## Exercise instructions
Among the lines below, take the one holding "The height and width of the screenshot is (636, 1568).", the one holding "Click the E0E6Fh", and all lines between them. Set them down exactly.

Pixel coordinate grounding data
============

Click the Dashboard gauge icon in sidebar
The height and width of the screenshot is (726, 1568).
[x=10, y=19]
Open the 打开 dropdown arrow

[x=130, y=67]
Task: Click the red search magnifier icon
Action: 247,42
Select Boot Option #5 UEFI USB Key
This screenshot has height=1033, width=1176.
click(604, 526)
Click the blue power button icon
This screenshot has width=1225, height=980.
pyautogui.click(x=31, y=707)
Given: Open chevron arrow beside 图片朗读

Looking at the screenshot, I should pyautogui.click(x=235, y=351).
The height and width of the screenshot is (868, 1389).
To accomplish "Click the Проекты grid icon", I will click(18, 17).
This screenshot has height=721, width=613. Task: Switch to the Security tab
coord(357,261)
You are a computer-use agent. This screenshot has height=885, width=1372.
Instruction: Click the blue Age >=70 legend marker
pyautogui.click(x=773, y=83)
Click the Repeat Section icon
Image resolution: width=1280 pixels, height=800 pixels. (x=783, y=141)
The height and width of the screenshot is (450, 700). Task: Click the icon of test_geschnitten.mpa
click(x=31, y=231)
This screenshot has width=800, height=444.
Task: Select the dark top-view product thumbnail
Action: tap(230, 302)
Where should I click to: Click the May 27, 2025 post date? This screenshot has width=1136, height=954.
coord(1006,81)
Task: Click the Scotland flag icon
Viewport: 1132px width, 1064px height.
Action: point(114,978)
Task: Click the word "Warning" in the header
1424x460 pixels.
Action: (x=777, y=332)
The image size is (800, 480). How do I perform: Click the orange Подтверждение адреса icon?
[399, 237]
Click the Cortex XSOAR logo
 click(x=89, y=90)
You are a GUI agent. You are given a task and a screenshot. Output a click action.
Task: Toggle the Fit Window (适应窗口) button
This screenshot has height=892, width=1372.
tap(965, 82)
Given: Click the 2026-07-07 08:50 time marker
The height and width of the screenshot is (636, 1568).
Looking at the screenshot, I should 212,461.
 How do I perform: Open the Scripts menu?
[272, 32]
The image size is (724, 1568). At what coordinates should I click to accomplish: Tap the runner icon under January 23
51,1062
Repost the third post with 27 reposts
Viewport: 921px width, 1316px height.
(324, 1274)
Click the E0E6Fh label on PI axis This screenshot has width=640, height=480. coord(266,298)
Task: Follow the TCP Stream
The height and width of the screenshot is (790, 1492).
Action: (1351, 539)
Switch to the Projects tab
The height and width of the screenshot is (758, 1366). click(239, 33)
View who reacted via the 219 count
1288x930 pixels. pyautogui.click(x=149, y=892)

============

## Solution to the exercise
The height and width of the screenshot is (636, 1568).
Looking at the screenshot, I should 212,461.
 How do I perform: Open the Scripts menu?
[272, 32]
The image size is (724, 1568). At what coordinates should I click to accomplish: Tap the runner icon under January 23
51,1062
Repost the third post with 27 reposts
Viewport: 921px width, 1316px height.
(324, 1274)
Click the E0E6Fh label on PI axis This screenshot has width=640, height=480. coord(266,298)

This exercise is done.